- SHORT PROBLEM -
Please render the entries as a Markdown table, starting at the line containing "Where should I click to: Click article" and ending at the line containing "pos(339,107)". Use a Row column for the row number and a Text column for the line, and skip any blank lines.

- DATA ENTRIES -
◆ ◆ ◆ ◆ ◆ ◆ ◆
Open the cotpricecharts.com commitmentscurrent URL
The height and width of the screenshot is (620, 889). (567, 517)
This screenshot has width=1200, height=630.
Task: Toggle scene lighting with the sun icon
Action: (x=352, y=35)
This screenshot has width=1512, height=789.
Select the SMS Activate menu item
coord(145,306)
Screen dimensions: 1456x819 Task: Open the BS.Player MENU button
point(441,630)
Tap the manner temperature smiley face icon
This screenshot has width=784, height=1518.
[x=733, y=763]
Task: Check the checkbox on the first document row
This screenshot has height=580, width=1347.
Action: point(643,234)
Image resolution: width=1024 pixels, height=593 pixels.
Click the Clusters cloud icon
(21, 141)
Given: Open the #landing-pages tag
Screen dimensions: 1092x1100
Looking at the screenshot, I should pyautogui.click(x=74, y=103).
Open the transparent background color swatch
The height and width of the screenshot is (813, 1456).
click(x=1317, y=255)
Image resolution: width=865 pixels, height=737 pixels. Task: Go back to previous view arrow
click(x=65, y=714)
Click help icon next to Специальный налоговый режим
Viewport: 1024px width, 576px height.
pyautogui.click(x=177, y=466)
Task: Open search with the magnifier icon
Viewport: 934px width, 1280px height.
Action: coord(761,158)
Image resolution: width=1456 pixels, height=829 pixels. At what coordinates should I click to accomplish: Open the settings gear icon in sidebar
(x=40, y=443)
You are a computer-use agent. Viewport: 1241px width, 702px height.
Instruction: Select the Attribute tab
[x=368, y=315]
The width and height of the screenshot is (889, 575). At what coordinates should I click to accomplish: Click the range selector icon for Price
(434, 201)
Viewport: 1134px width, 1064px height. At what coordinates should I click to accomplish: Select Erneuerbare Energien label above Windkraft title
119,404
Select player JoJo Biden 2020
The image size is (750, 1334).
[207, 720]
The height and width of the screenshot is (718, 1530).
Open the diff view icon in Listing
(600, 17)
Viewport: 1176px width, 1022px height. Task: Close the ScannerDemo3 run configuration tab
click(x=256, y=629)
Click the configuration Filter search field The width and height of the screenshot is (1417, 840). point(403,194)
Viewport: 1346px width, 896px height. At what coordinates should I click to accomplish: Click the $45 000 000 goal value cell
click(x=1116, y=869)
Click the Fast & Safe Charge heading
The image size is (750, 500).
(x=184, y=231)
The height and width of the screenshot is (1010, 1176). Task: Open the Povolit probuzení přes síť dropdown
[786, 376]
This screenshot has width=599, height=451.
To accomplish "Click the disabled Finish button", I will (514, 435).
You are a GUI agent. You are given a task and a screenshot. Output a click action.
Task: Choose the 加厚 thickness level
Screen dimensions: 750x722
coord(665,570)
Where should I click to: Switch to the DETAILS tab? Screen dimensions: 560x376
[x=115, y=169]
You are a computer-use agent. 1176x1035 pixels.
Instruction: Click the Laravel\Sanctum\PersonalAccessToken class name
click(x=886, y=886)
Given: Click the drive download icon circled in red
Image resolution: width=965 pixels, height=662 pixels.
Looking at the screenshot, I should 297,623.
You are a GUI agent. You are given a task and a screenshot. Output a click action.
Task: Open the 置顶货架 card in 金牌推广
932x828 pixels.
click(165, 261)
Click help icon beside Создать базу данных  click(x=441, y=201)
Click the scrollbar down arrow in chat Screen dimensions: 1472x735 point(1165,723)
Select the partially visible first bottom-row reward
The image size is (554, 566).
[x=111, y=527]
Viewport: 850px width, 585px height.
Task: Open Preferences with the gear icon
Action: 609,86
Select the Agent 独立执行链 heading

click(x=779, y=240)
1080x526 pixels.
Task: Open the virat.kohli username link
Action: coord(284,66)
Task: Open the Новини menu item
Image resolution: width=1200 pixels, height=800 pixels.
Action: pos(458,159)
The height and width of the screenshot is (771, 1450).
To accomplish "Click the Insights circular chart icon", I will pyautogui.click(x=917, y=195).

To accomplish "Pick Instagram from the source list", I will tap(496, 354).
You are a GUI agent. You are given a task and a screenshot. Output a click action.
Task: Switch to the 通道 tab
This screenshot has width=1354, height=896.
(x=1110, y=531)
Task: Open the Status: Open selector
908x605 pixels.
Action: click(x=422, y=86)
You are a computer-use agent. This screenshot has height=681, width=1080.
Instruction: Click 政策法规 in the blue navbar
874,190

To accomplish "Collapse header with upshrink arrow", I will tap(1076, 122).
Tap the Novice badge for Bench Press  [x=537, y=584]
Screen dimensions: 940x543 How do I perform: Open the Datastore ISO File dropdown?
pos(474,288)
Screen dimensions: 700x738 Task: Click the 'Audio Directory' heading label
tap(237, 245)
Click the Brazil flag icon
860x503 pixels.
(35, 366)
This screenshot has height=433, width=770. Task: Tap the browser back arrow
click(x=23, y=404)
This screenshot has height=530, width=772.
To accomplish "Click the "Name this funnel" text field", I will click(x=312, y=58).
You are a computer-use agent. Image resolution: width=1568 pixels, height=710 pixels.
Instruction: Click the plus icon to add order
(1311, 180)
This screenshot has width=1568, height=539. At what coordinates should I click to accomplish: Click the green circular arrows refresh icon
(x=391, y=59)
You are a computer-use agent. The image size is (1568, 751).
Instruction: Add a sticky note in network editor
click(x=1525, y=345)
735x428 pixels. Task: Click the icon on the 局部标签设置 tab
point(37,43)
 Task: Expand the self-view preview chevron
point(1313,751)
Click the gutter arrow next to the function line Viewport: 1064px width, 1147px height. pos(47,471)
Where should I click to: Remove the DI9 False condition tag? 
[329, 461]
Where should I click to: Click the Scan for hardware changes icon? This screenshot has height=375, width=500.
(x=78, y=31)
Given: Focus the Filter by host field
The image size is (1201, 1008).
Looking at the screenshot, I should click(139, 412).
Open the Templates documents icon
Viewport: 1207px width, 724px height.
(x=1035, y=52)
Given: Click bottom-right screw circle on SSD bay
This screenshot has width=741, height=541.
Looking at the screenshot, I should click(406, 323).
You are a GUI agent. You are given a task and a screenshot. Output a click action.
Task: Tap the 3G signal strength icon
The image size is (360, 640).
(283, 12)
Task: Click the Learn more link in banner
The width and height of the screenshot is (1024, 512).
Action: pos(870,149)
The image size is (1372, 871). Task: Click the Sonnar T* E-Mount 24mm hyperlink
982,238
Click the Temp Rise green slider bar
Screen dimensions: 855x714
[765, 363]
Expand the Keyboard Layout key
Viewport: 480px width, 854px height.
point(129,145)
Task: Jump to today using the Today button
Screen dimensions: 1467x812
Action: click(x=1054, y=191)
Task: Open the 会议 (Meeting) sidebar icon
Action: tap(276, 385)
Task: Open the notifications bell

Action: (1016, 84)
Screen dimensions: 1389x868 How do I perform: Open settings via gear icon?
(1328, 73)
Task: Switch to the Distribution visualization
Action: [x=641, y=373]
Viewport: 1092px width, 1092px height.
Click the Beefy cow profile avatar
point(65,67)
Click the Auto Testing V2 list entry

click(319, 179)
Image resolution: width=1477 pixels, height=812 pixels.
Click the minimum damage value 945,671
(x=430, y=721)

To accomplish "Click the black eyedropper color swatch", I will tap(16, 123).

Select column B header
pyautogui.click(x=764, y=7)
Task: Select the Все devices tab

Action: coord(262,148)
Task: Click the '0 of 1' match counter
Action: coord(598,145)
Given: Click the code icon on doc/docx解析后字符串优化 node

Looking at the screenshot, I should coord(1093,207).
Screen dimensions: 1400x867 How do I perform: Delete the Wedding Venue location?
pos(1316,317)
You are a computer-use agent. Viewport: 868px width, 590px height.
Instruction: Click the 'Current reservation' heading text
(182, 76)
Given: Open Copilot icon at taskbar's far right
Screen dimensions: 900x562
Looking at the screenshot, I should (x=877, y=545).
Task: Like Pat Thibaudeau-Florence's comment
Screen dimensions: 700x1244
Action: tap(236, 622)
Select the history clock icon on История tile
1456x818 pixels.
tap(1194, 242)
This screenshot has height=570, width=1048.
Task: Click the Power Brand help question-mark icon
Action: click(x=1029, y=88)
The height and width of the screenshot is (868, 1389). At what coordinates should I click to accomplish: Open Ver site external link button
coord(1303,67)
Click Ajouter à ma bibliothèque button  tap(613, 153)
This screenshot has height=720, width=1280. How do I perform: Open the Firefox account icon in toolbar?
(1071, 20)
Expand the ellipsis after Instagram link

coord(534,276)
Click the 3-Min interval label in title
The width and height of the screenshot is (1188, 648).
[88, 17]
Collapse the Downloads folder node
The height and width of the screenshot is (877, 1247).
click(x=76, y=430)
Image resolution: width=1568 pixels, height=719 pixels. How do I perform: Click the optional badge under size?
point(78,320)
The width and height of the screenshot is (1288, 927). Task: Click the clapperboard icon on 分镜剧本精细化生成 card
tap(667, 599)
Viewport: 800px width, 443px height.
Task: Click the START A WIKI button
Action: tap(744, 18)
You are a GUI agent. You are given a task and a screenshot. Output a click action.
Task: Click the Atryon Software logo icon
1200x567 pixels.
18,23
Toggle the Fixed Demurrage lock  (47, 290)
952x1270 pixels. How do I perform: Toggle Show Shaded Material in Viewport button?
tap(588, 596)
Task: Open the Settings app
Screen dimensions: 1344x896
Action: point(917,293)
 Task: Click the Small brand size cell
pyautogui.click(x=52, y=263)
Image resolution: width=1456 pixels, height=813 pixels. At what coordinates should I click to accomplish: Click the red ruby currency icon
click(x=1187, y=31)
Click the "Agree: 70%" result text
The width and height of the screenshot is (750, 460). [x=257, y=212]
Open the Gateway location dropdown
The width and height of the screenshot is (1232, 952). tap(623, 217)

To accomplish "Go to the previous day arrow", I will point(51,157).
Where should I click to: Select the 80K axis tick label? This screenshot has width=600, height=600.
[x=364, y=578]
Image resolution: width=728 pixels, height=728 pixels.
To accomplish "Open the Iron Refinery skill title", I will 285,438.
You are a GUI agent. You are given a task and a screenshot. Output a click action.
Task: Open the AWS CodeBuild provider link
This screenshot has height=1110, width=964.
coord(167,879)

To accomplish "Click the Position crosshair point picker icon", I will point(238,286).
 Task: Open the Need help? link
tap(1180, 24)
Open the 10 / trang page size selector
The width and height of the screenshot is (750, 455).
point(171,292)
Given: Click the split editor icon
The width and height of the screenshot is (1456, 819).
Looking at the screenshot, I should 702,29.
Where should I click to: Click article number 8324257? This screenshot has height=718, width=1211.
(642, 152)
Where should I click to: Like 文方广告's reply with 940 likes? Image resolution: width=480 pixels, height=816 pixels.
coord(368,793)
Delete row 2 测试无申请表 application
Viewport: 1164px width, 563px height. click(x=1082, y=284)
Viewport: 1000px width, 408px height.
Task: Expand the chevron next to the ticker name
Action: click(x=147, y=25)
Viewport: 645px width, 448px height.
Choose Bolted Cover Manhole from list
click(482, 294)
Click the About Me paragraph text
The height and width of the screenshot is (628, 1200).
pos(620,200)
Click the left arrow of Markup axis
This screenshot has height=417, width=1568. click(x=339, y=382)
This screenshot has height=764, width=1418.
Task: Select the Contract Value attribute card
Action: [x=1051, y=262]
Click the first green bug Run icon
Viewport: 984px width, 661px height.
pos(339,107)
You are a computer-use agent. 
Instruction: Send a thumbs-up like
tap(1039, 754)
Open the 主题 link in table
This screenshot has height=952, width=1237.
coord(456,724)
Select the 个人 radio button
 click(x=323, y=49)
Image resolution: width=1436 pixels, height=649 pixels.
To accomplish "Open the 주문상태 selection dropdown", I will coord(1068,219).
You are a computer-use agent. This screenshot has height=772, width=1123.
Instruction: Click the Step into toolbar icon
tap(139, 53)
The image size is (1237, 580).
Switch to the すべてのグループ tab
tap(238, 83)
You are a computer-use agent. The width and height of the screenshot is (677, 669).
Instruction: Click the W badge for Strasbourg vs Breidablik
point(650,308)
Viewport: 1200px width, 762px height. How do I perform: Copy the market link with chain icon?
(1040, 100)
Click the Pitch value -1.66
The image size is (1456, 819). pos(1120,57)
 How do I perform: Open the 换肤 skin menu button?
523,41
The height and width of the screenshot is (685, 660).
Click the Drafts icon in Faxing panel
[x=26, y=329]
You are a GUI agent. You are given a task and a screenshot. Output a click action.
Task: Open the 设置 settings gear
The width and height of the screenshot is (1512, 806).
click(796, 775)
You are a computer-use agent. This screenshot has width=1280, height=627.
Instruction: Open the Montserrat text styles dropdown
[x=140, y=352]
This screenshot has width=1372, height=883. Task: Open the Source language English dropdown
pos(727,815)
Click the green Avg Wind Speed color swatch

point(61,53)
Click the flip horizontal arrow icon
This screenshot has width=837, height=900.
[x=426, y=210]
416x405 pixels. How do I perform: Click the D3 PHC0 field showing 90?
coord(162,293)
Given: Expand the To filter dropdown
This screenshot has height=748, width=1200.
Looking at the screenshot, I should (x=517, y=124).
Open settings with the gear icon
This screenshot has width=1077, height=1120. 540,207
◆ ◆ ◆ ◆ ◆ ◆ ◆
- THE COMPLETED TASK -
| Row | Text |
|---|---|
| 1 | Where should I click to: Click article number 8324257? This screenshot has height=718, width=1211. |
| 2 | (642, 152) |
| 3 | Where should I click to: Like 文方广告's reply with 940 likes? Image resolution: width=480 pixels, height=816 pixels. |
| 4 | coord(368,793) |
| 5 | Delete row 2 测试无申请表 application |
| 6 | Viewport: 1164px width, 563px height. click(x=1082, y=284) |
| 7 | Viewport: 1000px width, 408px height. |
| 8 | Task: Expand the chevron next to the ticker name |
| 9 | Action: click(x=147, y=25) |
| 10 | Viewport: 645px width, 448px height. |
| 11 | Choose Bolted Cover Manhole from list |
| 12 | click(482, 294) |
| 13 | Click the About Me paragraph text |
| 14 | The height and width of the screenshot is (628, 1200). |
| 15 | pos(620,200) |
| 16 | Click the left arrow of Markup axis |
| 17 | This screenshot has height=417, width=1568. click(x=339, y=382) |
| 18 | This screenshot has height=764, width=1418. |
| 19 | Task: Select the Contract Value attribute card |
| 20 | Action: [x=1051, y=262] |
| 21 | Click the first green bug Run icon |
| 22 | Viewport: 984px width, 661px height. |
| 23 | pos(339,107) |